**Task description**
Set down, character for character, everything in the records below from the line holding "Where should I" down to the line holding "The height and width of the screenshot is (541, 667).", and no other line.

**Data for this exercise**
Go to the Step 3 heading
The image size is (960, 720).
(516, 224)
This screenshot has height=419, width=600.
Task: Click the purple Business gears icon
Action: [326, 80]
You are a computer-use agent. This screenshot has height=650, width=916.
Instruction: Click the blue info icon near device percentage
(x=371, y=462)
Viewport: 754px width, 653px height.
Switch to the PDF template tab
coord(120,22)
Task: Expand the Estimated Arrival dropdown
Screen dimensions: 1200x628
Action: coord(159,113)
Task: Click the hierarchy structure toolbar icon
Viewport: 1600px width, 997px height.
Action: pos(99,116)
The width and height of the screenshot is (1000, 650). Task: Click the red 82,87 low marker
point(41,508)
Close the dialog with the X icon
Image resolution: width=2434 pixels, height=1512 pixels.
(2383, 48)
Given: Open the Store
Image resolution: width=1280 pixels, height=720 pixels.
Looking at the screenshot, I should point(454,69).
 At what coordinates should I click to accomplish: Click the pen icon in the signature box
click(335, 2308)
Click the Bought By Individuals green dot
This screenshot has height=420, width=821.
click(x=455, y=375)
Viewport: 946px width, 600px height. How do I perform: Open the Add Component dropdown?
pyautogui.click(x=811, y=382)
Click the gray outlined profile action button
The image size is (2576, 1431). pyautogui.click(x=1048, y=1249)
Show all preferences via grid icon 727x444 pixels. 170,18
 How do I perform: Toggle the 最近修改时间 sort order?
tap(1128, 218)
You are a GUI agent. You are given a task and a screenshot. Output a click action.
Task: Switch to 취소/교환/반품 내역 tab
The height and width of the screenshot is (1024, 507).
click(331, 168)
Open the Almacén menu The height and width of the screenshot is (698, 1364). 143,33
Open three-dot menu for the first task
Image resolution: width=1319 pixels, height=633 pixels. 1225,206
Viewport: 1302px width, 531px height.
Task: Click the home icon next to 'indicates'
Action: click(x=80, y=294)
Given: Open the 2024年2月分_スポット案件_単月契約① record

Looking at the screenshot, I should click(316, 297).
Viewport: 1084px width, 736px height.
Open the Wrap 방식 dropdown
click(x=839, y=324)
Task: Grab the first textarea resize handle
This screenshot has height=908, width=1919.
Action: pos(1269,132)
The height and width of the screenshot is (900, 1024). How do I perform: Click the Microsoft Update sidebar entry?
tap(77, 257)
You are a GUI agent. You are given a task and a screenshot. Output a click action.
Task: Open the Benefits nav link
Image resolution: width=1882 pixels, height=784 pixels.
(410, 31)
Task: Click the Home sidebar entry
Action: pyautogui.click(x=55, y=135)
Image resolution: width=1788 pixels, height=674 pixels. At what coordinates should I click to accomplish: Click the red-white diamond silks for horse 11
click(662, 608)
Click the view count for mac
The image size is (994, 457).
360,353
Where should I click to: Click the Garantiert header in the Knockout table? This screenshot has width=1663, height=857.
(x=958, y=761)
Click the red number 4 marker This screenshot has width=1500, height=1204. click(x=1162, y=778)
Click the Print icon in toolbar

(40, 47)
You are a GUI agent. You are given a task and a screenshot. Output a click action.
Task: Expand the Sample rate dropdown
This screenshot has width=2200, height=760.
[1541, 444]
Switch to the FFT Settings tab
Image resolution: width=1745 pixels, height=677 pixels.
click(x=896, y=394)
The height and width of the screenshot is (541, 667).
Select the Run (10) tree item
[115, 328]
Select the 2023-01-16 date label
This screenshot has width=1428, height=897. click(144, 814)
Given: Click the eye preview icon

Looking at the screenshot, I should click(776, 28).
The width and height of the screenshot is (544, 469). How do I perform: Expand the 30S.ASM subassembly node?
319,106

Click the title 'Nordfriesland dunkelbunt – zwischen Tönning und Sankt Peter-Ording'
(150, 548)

**Solved problem**
Where should I click to: Click the Garantiert header in the Knockout table? This screenshot has width=1663, height=857.
(x=958, y=761)
Click the red number 4 marker This screenshot has width=1500, height=1204. click(x=1162, y=778)
Click the Print icon in toolbar

(40, 47)
You are a GUI agent. You are given a task and a screenshot. Output a click action.
Task: Expand the Sample rate dropdown
This screenshot has width=2200, height=760.
[1541, 444]
Switch to the FFT Settings tab
Image resolution: width=1745 pixels, height=677 pixels.
click(x=896, y=394)
The height and width of the screenshot is (541, 667).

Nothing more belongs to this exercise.